Avacta Group plc (AIM: AVCT), the developer of Affimer® biotherapeutics and reagents, is pleased to announce that its research collaboration with FIT Biotech Oy (FITBIO:FN Finland) has successfully completed a proof-of-concept study with very encouraging data, showing sustained production of Affimer molecules by the muscle tissue of mice. This was achieved from a single dosing of the Affimer DNA using the FIT technology.

Key findings:

• The study shows clinically relevant levels of Affimer drug in the blood stream of mice for over one month following a single dose of Affimer DNA into the leg muscle tissue

• Due to the simple structure of the Affimer the study showed significantly higher levels of Affimer production when compared to an antibody used in this study.

• Patient benefits lie in less frequent dosing because of sustained production of the therapeutic by the patient’s body and potentially better efficacy in some cases.

• A significant commercial benefit of delivering drugs in this way is the substantially lower cost of goods.

Therapeutic proteins such as monoclonal antibodies are routinely administered to patients by injection at regular time intervals. One way of avoiding this protein production step is to trigger the patient’s own body to make the protein by injecting the “recipe” in the form of DNA (called “gene delivery”). The commercial benefit of this approach is that the production of DNA is substantially cheaper and quicker than the production of the protein itself, leading to substantially lower cost of goods.

The ideal protein for gene delivery must be produced easily by the patient’s cells, in order that a clinically relevant dose is achieved, and the technology for delivering the genes to patients should ensure stable and prolonged production of the proteins in a safe manner.

A proof-of-concept study was carried out in mice to assess the effectiveness of combining Avacta’s Affimer proteins with FIT Biotech’s gtGTU® gene delivery technology. The DNA of two different Affimer proteins was delivered into muscle tissue, and the amount of Affimer produced and entering the blood stream of the mice over time was monitored.

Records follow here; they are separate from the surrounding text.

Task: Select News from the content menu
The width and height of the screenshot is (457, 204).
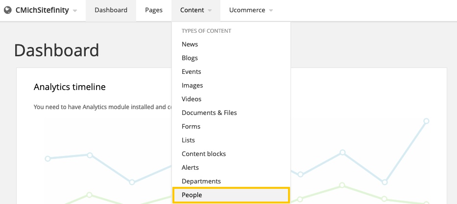Action: tap(190, 44)
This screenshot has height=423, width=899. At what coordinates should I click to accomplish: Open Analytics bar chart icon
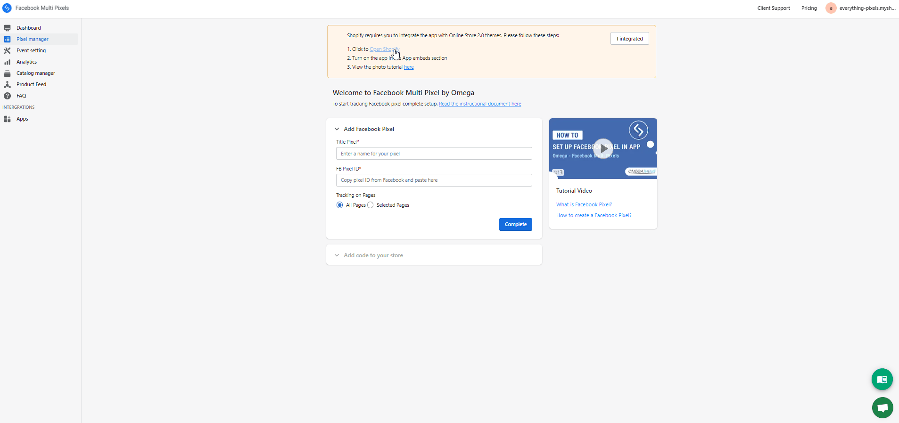tap(7, 62)
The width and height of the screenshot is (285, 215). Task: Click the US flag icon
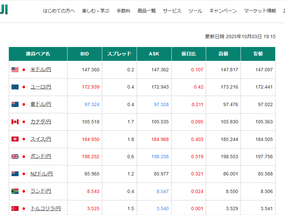(x=15, y=70)
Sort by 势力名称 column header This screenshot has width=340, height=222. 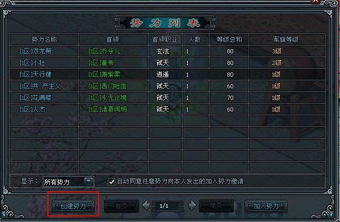click(44, 40)

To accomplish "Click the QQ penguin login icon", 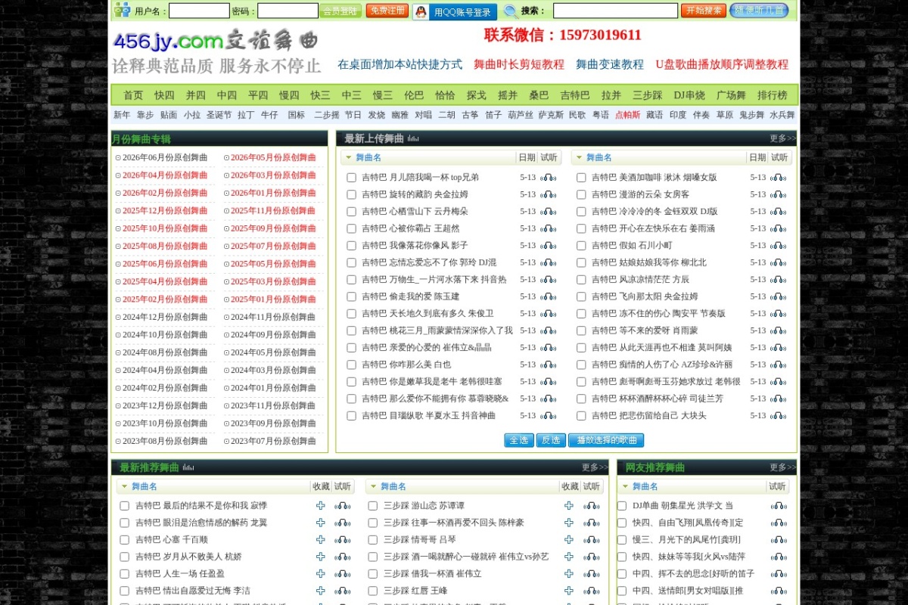I will point(421,11).
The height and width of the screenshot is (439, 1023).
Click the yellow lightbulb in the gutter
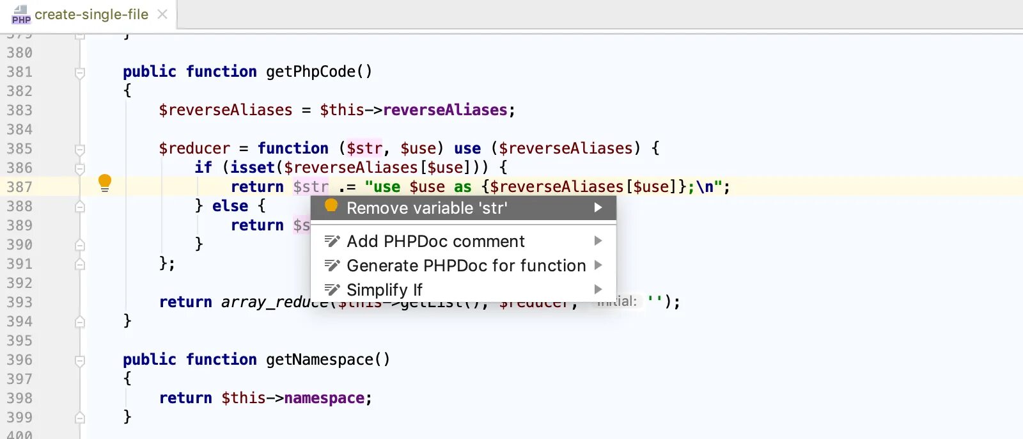pos(105,183)
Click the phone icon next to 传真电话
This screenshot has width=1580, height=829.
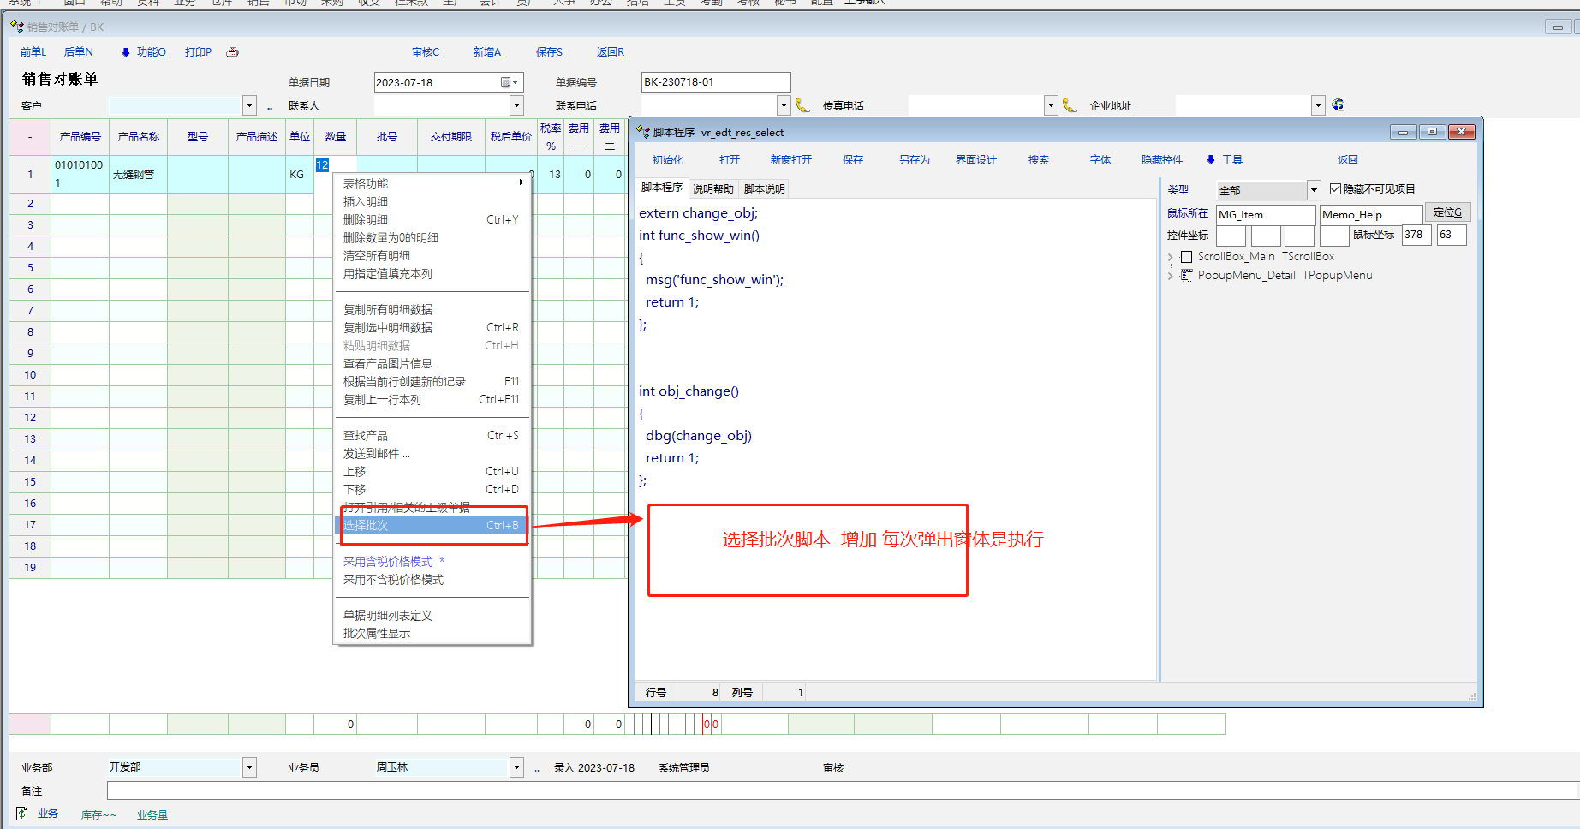tap(1070, 105)
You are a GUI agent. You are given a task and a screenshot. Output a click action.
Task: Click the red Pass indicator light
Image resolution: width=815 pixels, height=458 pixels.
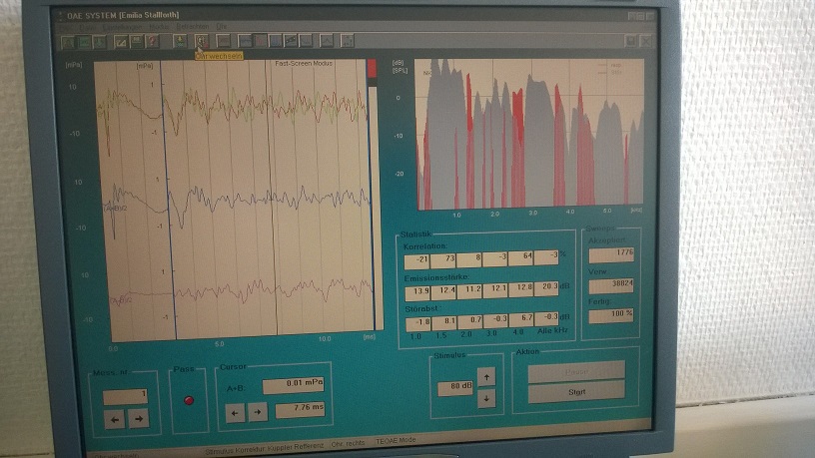(190, 399)
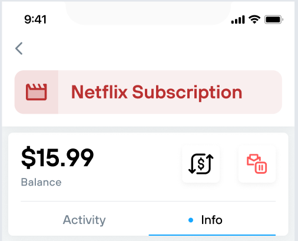Image resolution: width=298 pixels, height=241 pixels.
Task: Tap the notch area at screen top
Action: [x=148, y=13]
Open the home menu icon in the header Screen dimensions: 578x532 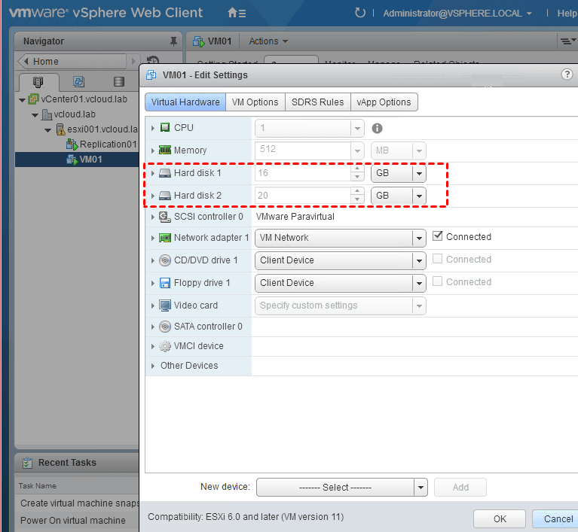click(x=236, y=13)
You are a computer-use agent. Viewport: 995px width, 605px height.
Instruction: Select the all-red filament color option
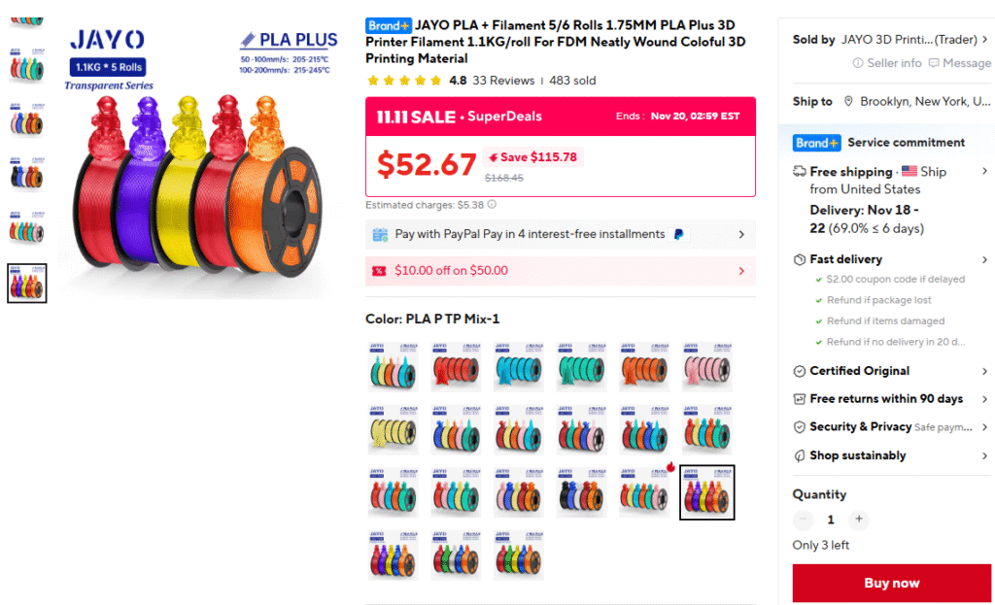[x=456, y=366]
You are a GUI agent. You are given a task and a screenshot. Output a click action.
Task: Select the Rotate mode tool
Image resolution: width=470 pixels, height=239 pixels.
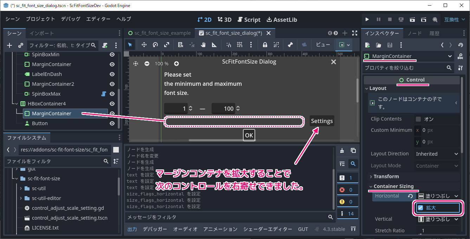(x=155, y=45)
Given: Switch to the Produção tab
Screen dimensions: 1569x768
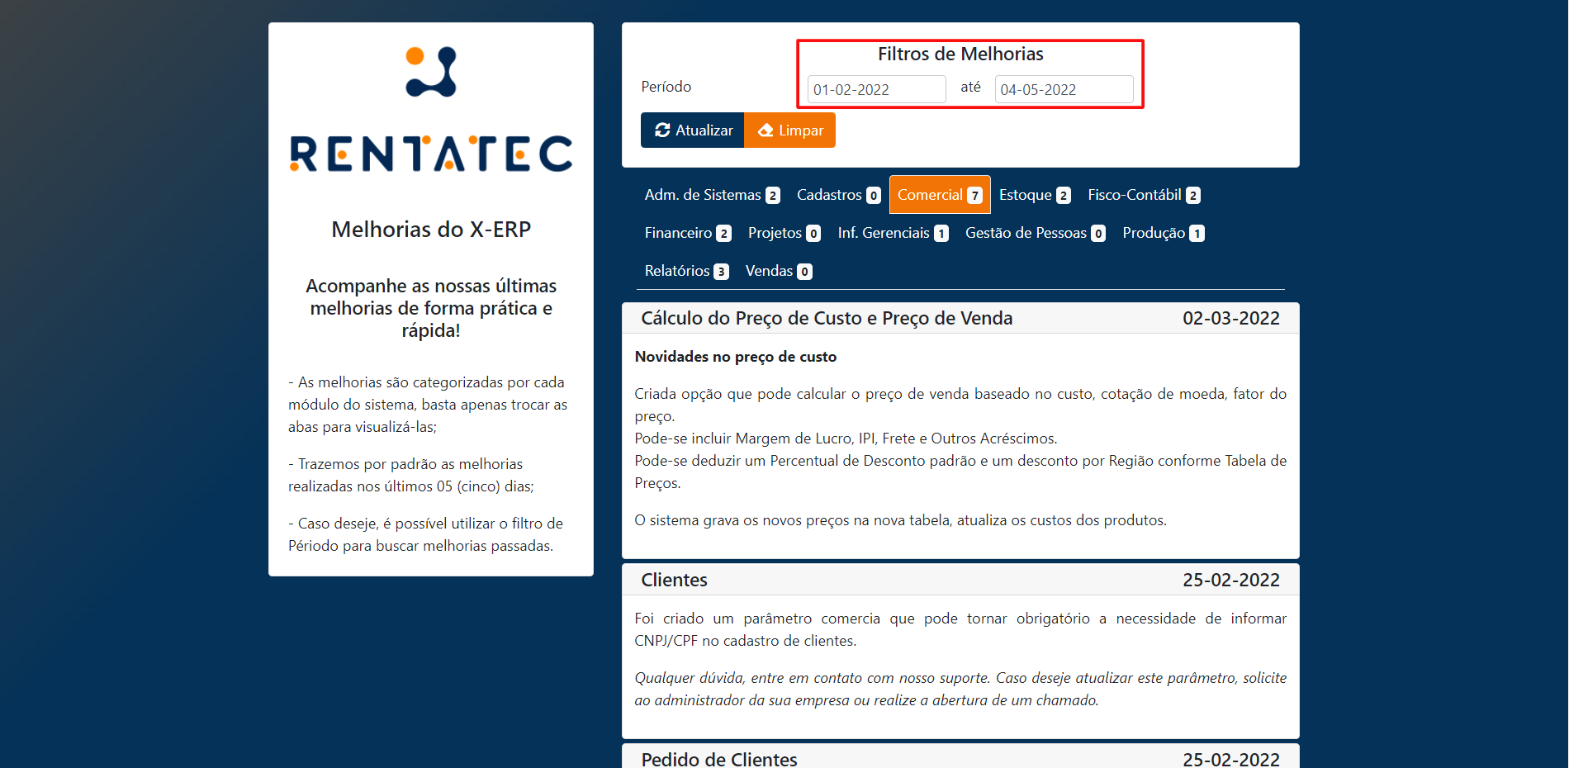Looking at the screenshot, I should pyautogui.click(x=1163, y=233).
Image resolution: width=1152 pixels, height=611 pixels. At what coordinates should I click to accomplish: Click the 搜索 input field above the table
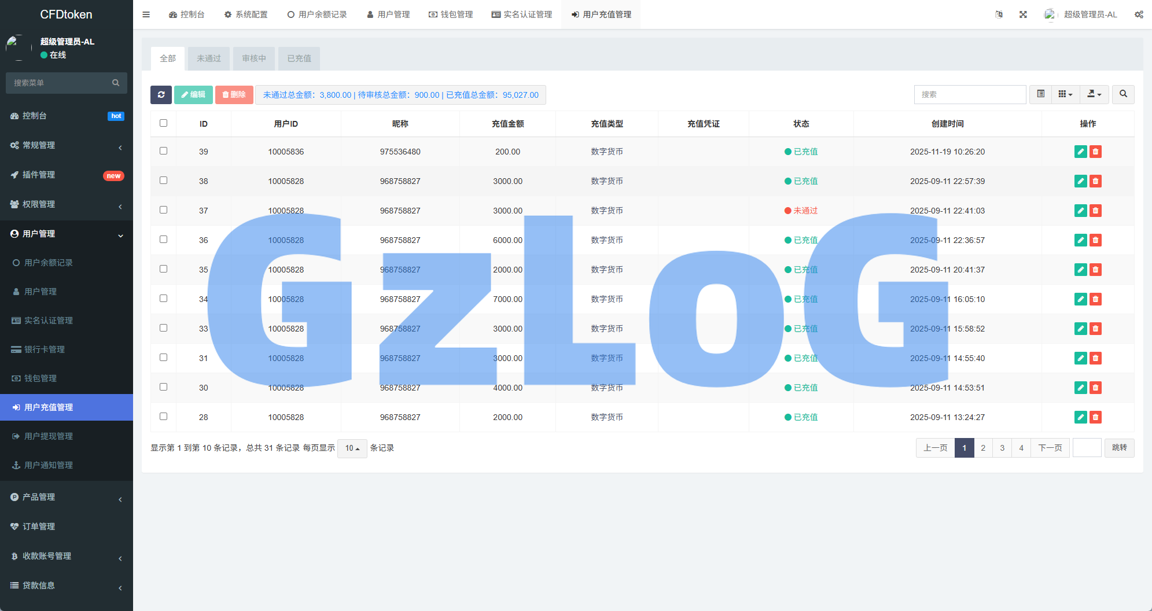pyautogui.click(x=970, y=94)
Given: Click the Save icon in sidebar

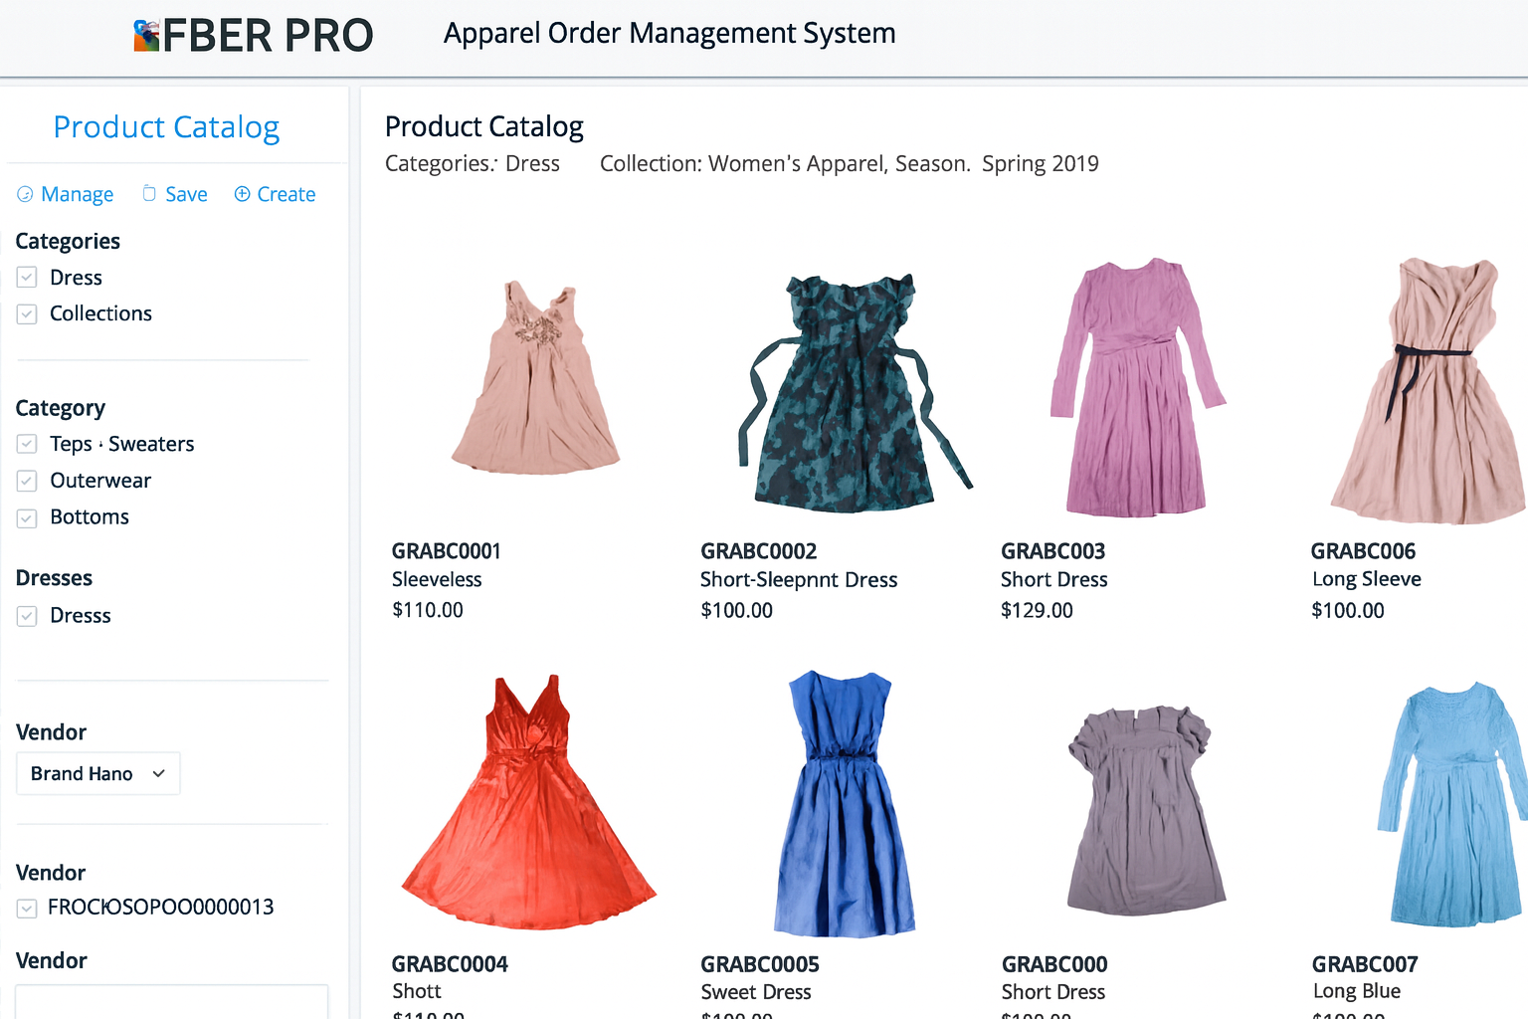Looking at the screenshot, I should pyautogui.click(x=149, y=194).
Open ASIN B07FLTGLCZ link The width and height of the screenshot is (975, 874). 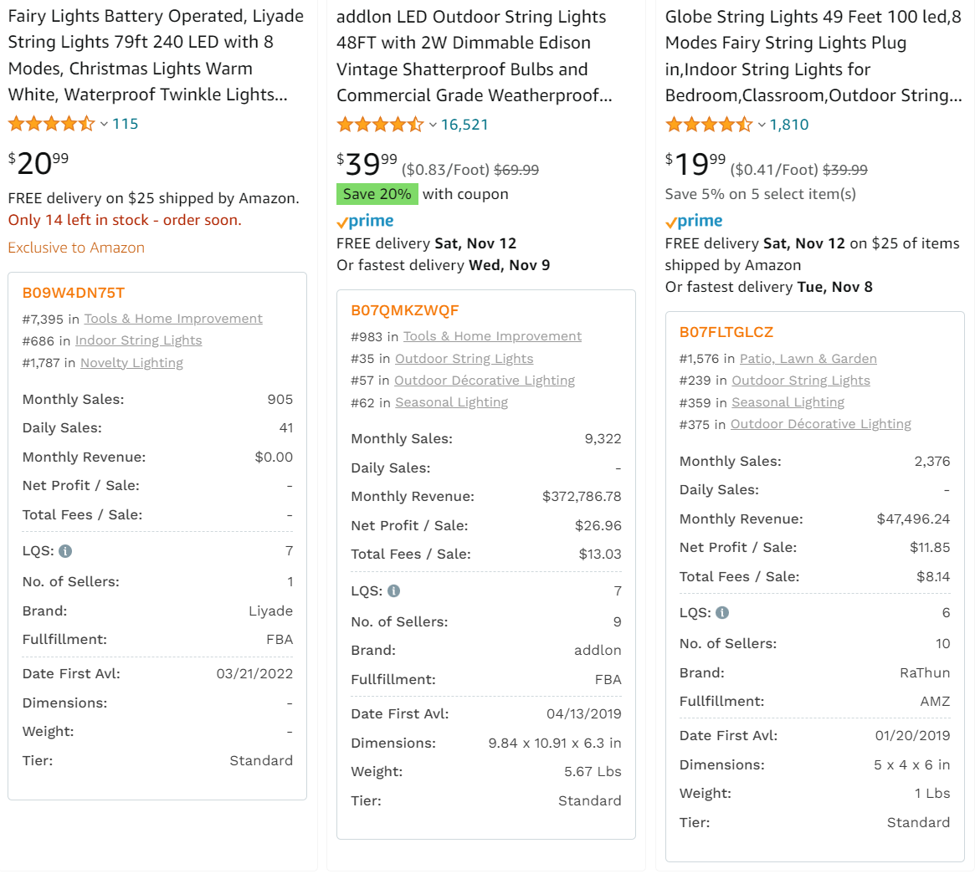point(726,333)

The combination of the two technologies resulted in clinically relevant levels of therapeutic Affimer in the blood stream for over a month following a single dose of DNA. The levels of Affimer were between three and twelve times greater than that achieved using an antibody in the study.

Sustained production of an Affimer therapeutic in patients would allow for less frequent dosing, fewer visits to hospital, and potentially, lower overall treatment costs. It is also possible that patients could benefit from improved therapies by gene delivery directly into a solid tumour, potentially leading to high localised doses with reduced toxicity, as the rest of the patient’s system would not be exposed to the therapeutic.

Dr Alastair Smith, Avacta Group Chief Executive Officer, commented:

“The potential commercial and patient benefits of achieving sustained production of Affimer therapeutics by the body through delivery of just the Affimer DNA are vast, and it is very exciting to see such encouraging results of this exploratory study. From this initial data, the combination of the two companies’ technologies appears to be very effective and we will now explore the different opportunities to take this forward collaboratively, and with larger partners.”

Erkki Pekkarinen, FIT Biotech Chief Executive Officer, commented:

“We are very excited to work with Avacta in developing safer and better biological drugs. The combination of our respective platforms shows great potential, and further demonstrates that FIT Biotech’s gtGTU platform shows promise in developing a wide range of next-generation biological drugs that bring added value to suppliers, healthcare professionals, and most importantly, to patients. Our technology has huge potential in the biological drugs market that is expected to grow to $480 billion by 2024."